4734 sayılı Kamu İhale Kanunu’na göre ihalesi yapılacak hizmet alımlarına ilişkin fiyat farkı hesabında uygulanacak esaslar hakkındaki 2002/5037 sayılı kararın değişik 8. maddesinde;

“İhale konusu hizmetin gerçekleştirilmesi için çalıştırılacak 506 sayılı Sosyal Sigortalar Kanuna tabi personelin sayı ve günlük çalışma saatinin belirtilmesi kaydıyla;

a) Asgari ücret tespit komisyonunca ihale (son teklif verme) tarihinde 16 yaşını doldurmuş işçiler için belirlenmiş asgari ücretin değiştirilmesi halinde eski ve yeni asgari ücret arasındaki fark,

b) İhale (son teklif verme) tarihi itibarıyla işveren tarafından karşılanacak olan sosyal sigorta primi ve işsizlik sigortası primine ilişkin toplam tutarda; asgari ücret değişikliği veya sigorta primi alt sınır değişikliği ile prim oranlan değişikliği gibi sebeplerle meydana gelecek fark,

c) 506 sayılı Kanunun 77 nci maddesinin ikinci fıkrası çerçevesinde sözleşmede öngörülen ücret ekleri nedeniyle, işveren tarafından karşılanmakta olan sosyal sigorta primi ve işsizlik sigorta primine ilişkin toplam tutarda meydana gelecek fark,

toplamı (a), (b) ve (c) bentleri toplamı), 506 sayılı Kanun gereğince işveren nâm ve hesabına Hazinece yapılacak olan ödemeler de dikkate alınmak suretiyle bu esasların 7 nci maddesi uygulanmaksızın ödenir veya kesilir.” hükmü yer almaktadır.

Gerek Kararnamenin yukarıya alınan hükmü ve gerekse de ilgili firmaya ait hak edişlere ekli aylık SGK Tahakkuk Bildirimleri-Fişlerinde, işveren tarafından karşılanacak olan %11 oranındaki malullük, yaşlılık ve ölüm sigortaları prim oranının 5 puanlık kısmının Hazinece karşılanması nedeniyle, aylık prim bildirgelerine ait SGK Tahakkuk Fişinde de tenzilat olarak yer alan sigorta primi işveren hissesinin 5 puanlık kısmına isabet eden tutarın aylık hak edişlerden tenzil edilmesi gerekmektedir.

01.10.2008 tarihinden itibaren Sigorta işveren pirimi hissesinin %5’lik kısmı hazine tarafından karşılanmasına rağmen, bu miktara isabet eden tutarın ilgili firmaya yapılan aylık istihkak ödemelerinden tenzil edilmemesi mevzuata aykırıdır.

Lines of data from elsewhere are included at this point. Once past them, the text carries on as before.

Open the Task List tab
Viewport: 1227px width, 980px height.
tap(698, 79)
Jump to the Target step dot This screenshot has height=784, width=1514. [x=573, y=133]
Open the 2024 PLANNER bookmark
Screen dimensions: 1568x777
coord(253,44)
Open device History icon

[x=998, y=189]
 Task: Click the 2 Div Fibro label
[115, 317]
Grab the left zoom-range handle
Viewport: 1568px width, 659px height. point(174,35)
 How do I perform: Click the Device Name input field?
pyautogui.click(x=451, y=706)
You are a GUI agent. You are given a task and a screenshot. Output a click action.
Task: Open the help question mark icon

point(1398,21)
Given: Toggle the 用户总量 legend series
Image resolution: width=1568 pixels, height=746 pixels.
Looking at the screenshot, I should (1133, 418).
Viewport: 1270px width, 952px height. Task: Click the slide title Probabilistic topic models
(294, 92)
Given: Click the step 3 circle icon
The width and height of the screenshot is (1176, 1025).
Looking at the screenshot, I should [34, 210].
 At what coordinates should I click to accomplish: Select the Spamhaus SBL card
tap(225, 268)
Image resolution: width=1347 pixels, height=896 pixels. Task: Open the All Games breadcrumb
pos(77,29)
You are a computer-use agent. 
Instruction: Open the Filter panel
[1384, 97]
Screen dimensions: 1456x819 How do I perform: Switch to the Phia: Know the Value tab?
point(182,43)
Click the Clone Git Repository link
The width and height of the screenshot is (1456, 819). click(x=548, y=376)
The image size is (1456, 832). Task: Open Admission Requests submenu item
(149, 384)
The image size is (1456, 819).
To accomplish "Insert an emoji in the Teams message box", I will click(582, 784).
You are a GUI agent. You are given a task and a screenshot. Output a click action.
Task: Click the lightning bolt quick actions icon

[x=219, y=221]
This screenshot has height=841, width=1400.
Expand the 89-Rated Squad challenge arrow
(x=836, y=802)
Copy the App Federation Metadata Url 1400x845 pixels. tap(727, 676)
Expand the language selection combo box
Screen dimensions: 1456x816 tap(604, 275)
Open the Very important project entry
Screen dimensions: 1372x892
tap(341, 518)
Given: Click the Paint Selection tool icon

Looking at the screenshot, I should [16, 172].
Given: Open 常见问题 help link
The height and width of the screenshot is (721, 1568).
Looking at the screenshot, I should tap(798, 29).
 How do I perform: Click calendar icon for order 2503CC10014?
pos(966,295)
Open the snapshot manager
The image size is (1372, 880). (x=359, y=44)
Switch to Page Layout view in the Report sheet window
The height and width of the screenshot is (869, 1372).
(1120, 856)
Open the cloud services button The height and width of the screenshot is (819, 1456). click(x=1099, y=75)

Bu nedenle 951 sayılı ilamın 2.maddesi ile 40.805,78 TL.ye ilişkin olarak verilen tazmin hükmünün TASDİKİNE,

Karar verildiği 17.06.2014 tarih ve 39228 sayılı tutanakta yazılı olmakla işbu ilam tanzim kılındı.

Sayıştay Temyiz Kurulunun 08.01.2013 tarih ve 36064 tutanak sayılı kararı da  bu yöndedir.